Records shown -
───

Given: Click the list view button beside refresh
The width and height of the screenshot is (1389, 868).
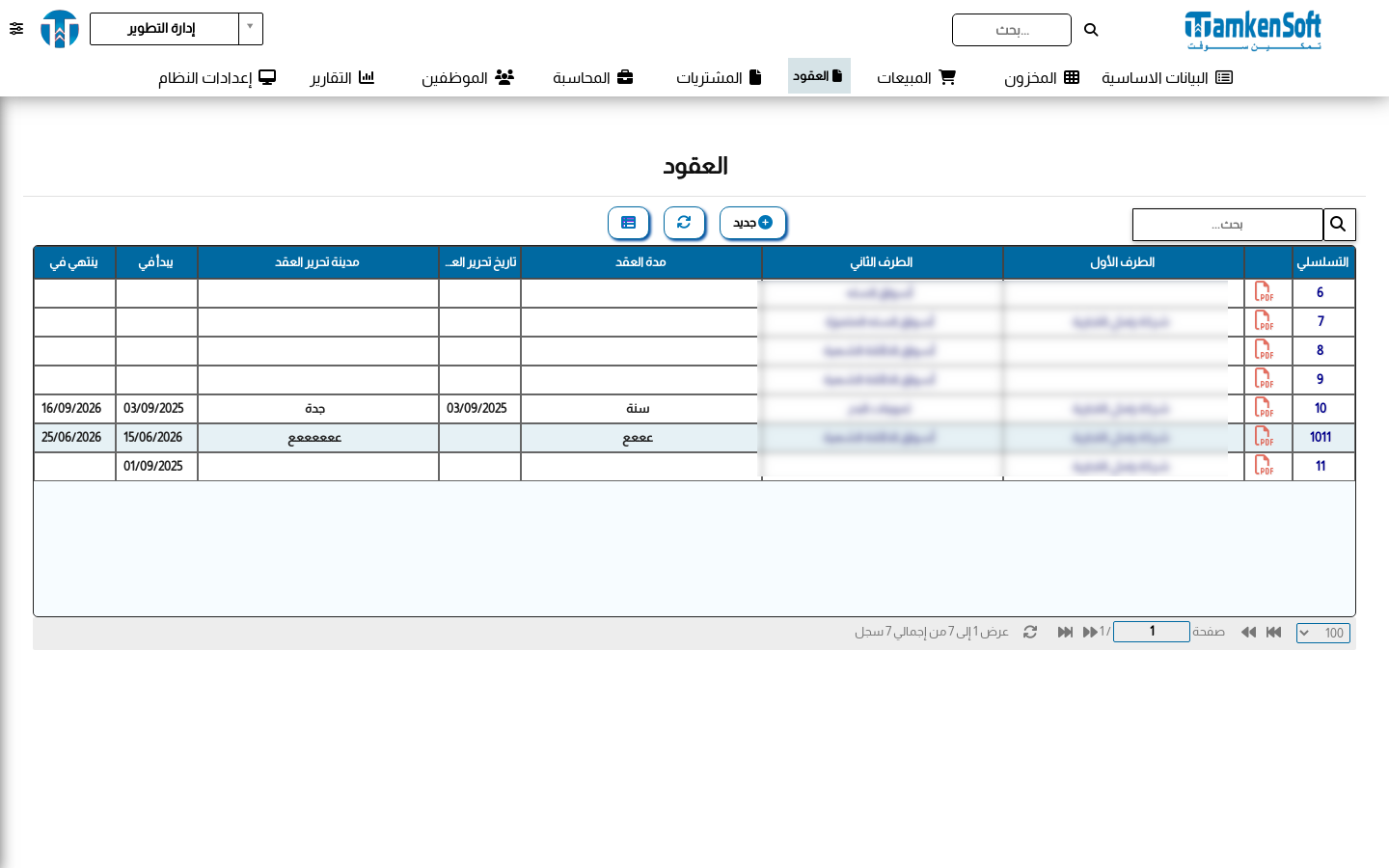Looking at the screenshot, I should click(x=628, y=223).
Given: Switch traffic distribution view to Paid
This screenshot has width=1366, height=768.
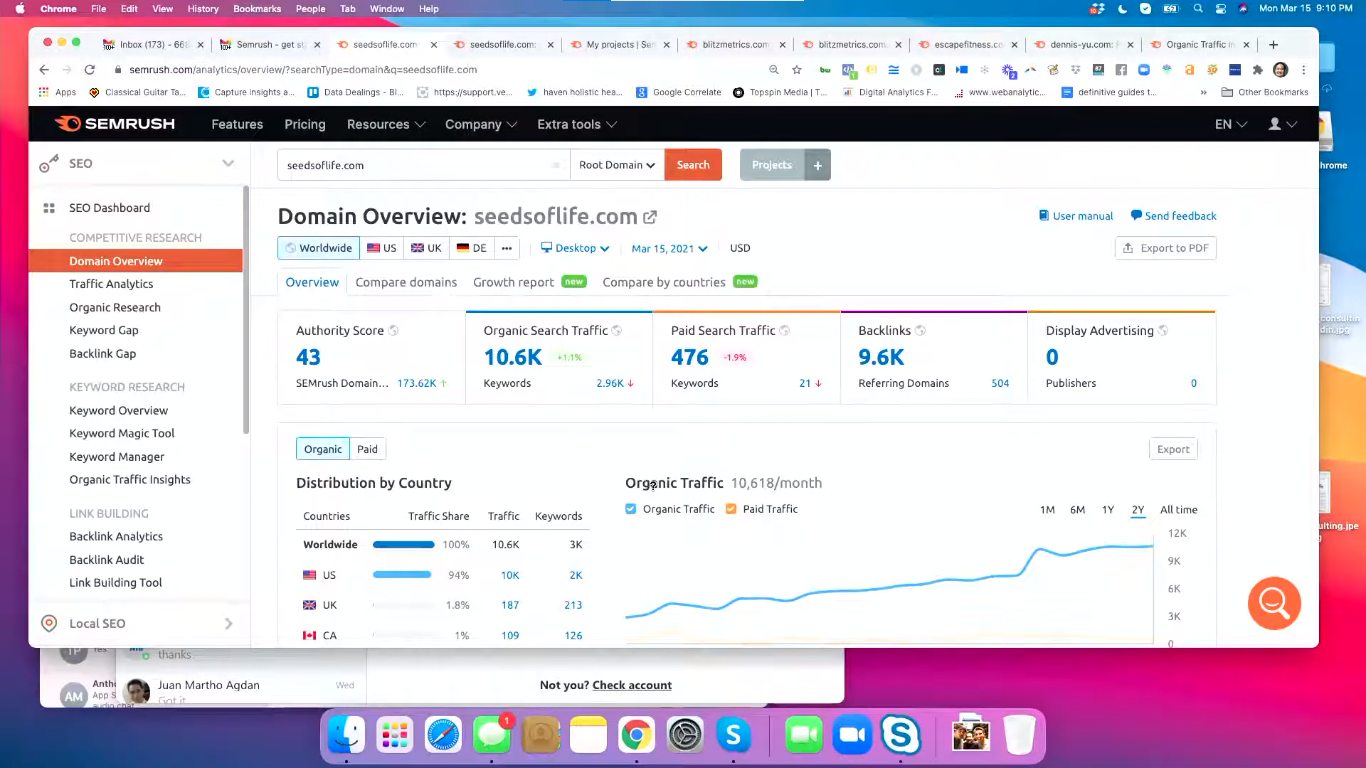Looking at the screenshot, I should pyautogui.click(x=367, y=448).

───

Task details - Count the lines of the listing that contain the string "view" and give only that number.

Result of the task - 2